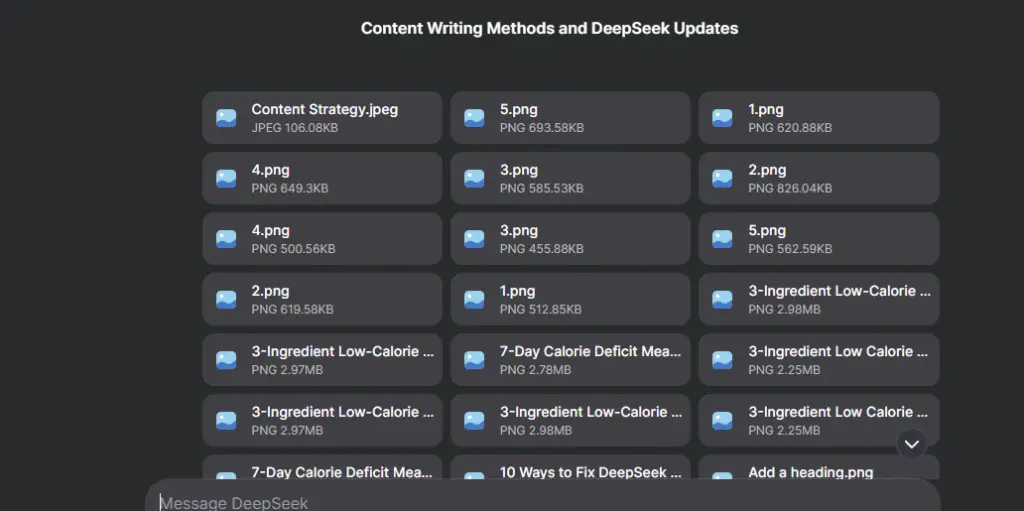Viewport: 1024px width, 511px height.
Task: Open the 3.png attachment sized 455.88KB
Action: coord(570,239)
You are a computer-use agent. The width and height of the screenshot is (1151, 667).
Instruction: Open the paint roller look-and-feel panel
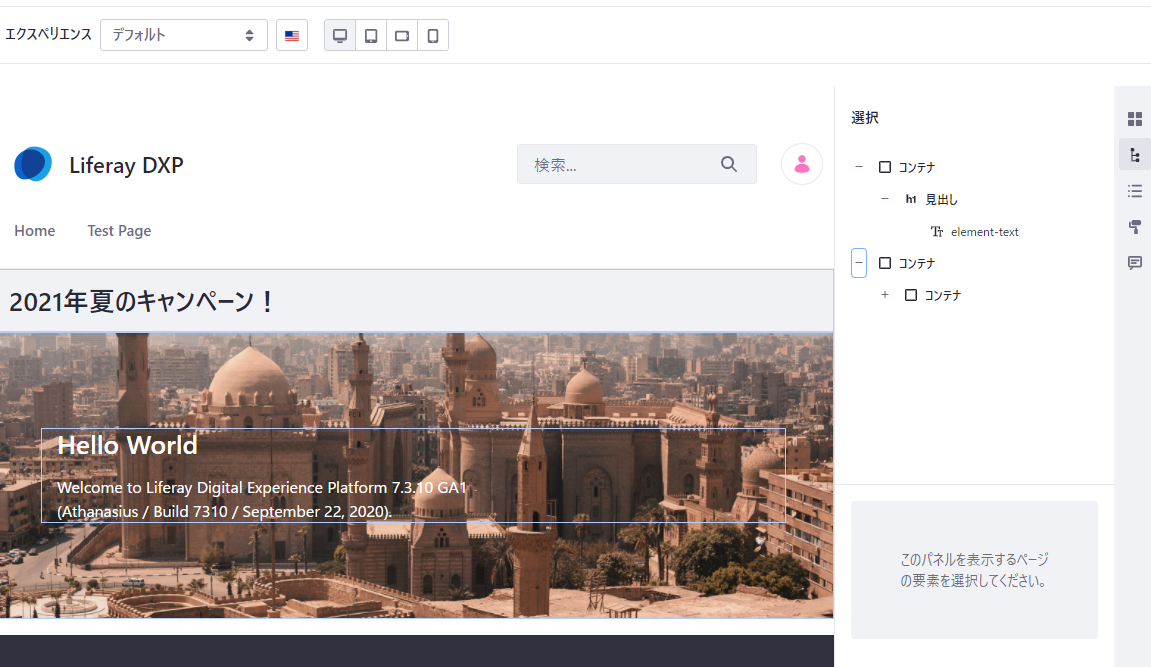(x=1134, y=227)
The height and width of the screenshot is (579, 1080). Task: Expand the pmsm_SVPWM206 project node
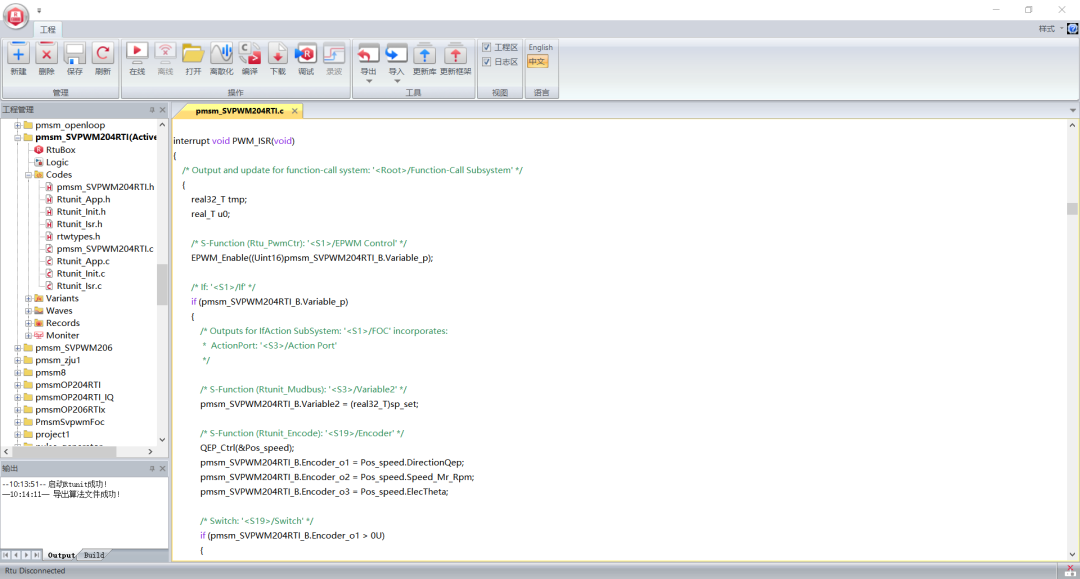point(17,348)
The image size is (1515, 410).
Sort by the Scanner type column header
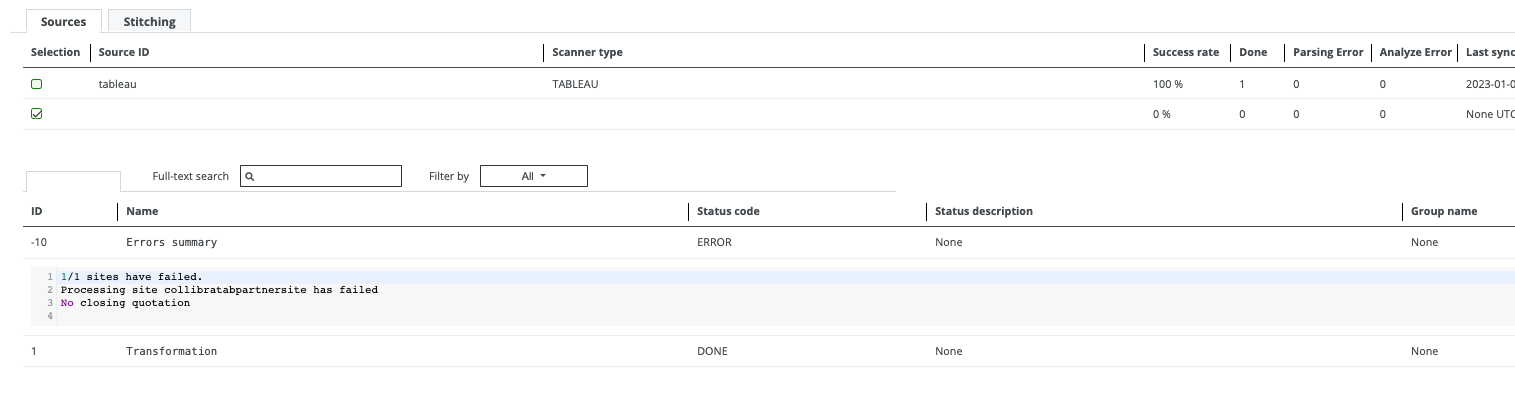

========

**Goal**.
Format the data as a numbered list, starting at the line that contains "The height and" and ending at the end of the data. Skip blank lines and leave out the pictures.

**The response**.
1. The height and width of the screenshot is (579, 1080). Task: Expand the pmsm_SVPWM206 project node
2. point(17,348)
3. The image size is (1515, 410).
4. Sort by the Scanner type column header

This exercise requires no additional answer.